▸ WHAT THE EXERCISE ASKS
Which proper names of software, approaches, or hardware does the passage below on the OptiX ray tracing engine mention? List each one once.

▸ GIVEN PASSAGE
◆ ◆ ◆ ◆ ◆

This is why the use of an application framework such as NVIDIA OptiX ray tracing engine would facilitate the development of high-performance ray tracing applications [2]. Thus, the proposed SIMSURF2 approach aims at taking advantage of the OptiX ray tracing engine in order to facilitate the writing of a machining simulation software based on the GPU parallel calculation platform. For this purpose, OptiX provides integrated features such as the possibility of modifying the acceleration structure for each tool posture, i.e., position and orientation in the 3D space, without recalculating it completely. With OptiX and the specialized subset OptiX Prime, which is dedicated to the high-speed calculation of intersections between rays and triangles, gains are expected regarding the software development speed as well as regarding the optimization in the use of the CUDA architecture which, in turn, could accelerate the whole machining simulation process. We propose in this article to compare the performances of the OptiX ray tracing engine with the developments previously achieved in SIMSURF1 and updated here as an implementation for NVIDIA Tesla K40 and Titan Z GPU. The rest of the paper is organized as follows: the computation algorithm and the low-level approach used in SIMSURF1 are summarized in Sect. 2, OptiX Ray Tracing Engine and its associated features are described in Sects. 3 and 4 is dedicated to the experimental investigations and benchmarking of both approaches.

◆ ◆ ◆ ◆ ◆

▸ GIVEN INFORMATION

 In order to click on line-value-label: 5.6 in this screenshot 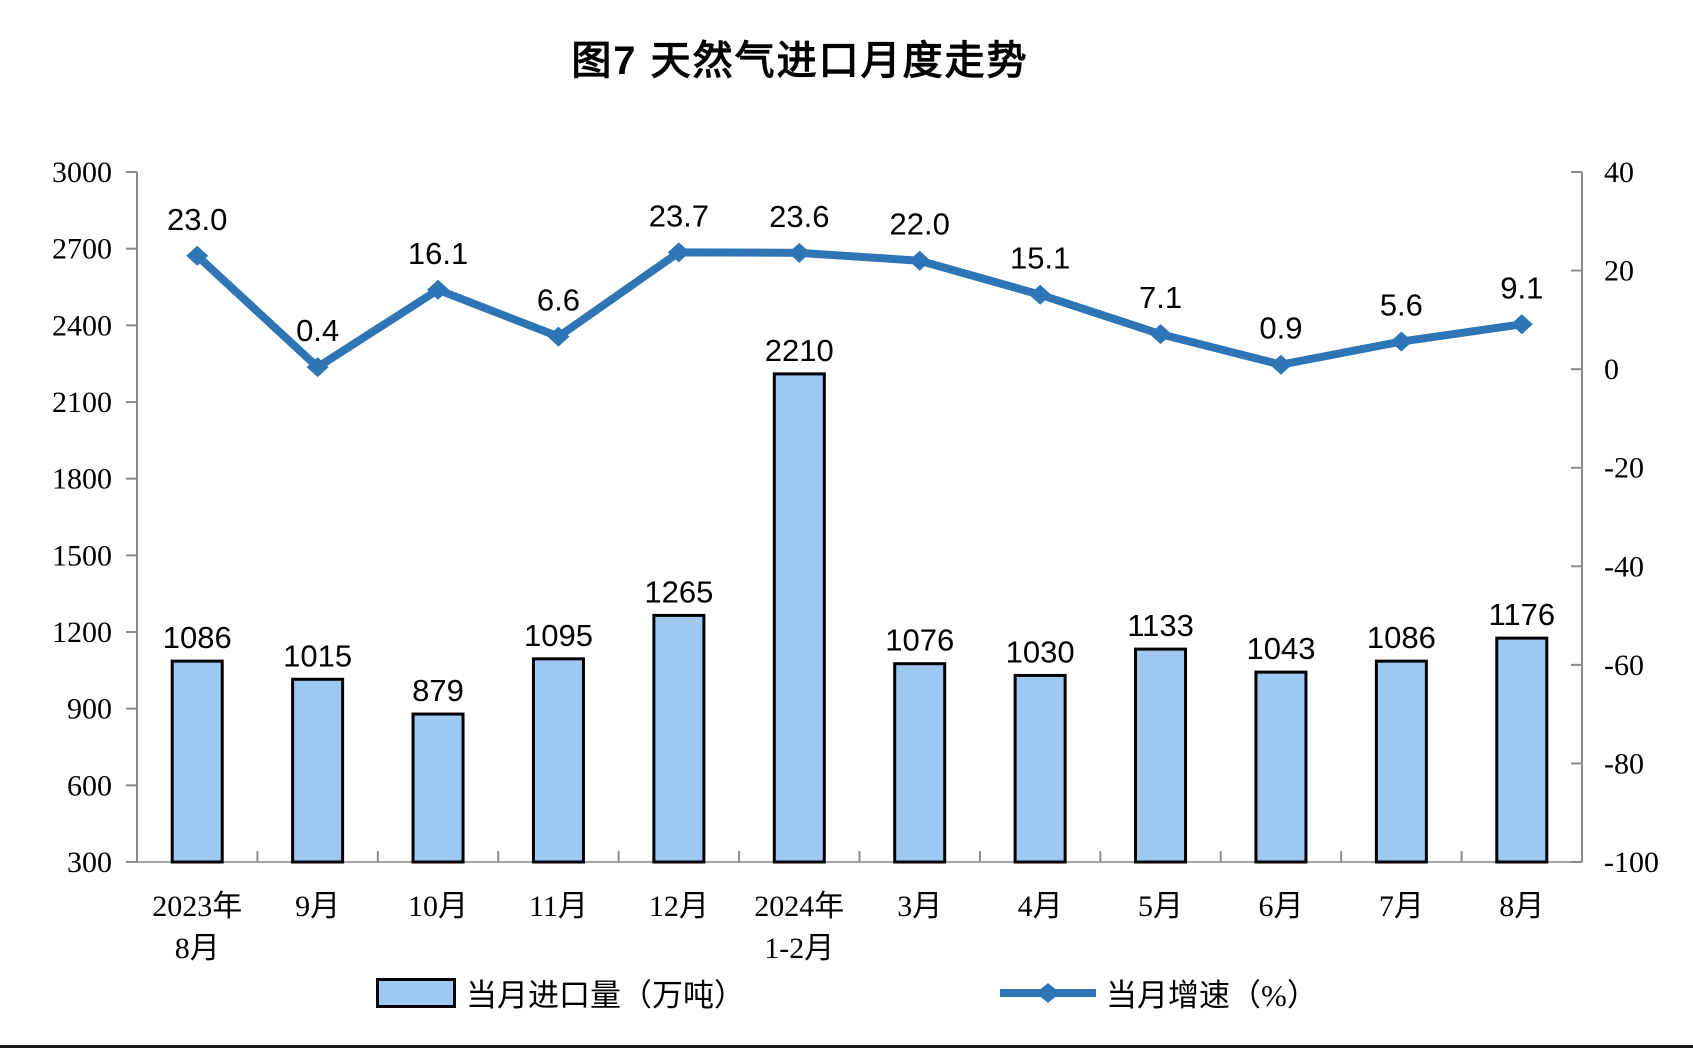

◆ ◆ ◆ ◆ ◆

▸ RESPONSE AREA
- NVIDIA OptiX ray tracing engine
- SIMSURF2
- OptiX Prime
- CUDA
- SIMSURF1
- NVIDIA Tesla K40
- Titan Z